(Source records)
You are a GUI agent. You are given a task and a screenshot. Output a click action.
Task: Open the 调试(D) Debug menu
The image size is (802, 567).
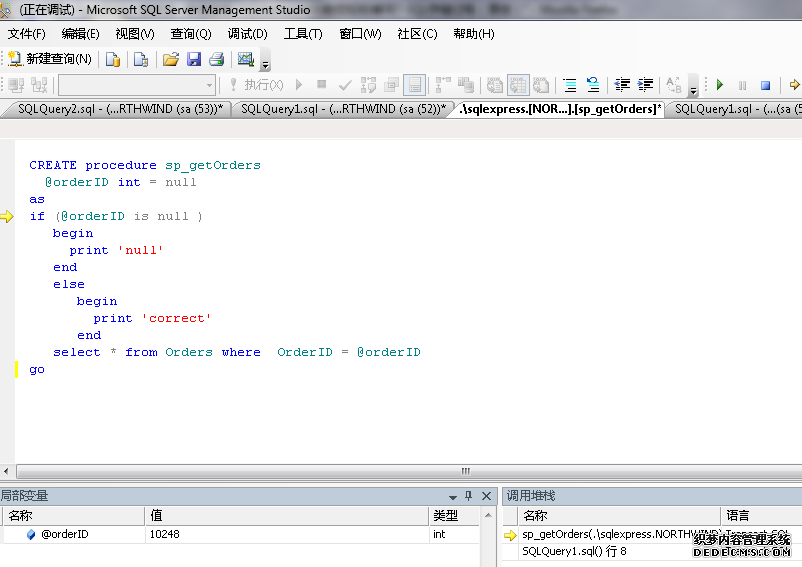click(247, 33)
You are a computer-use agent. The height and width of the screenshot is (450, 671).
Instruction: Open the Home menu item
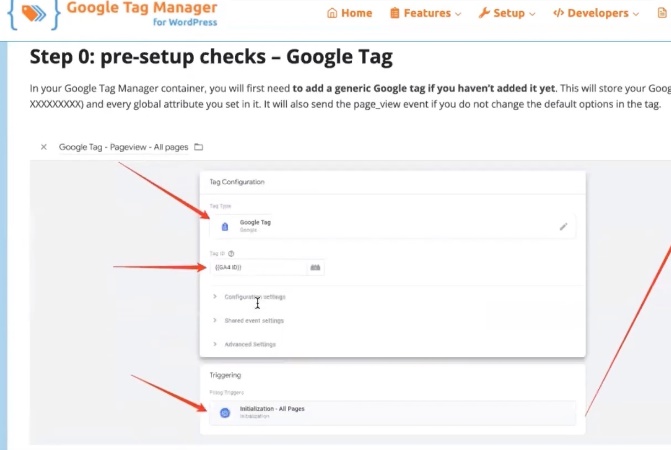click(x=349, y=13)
(End Source records)
Work item: Each line above should be set down exactly as written, with pictures excluded.

Exercise answer:
You are a GUI agent. You are given a task and a screenshot. Output a click action.
Task: Open the 调试(D) Debug menu
The image size is (802, 567).
click(247, 33)
You are a computer-use agent. The height and width of the screenshot is (450, 671).
Instruction: Open the Home menu item
click(x=349, y=13)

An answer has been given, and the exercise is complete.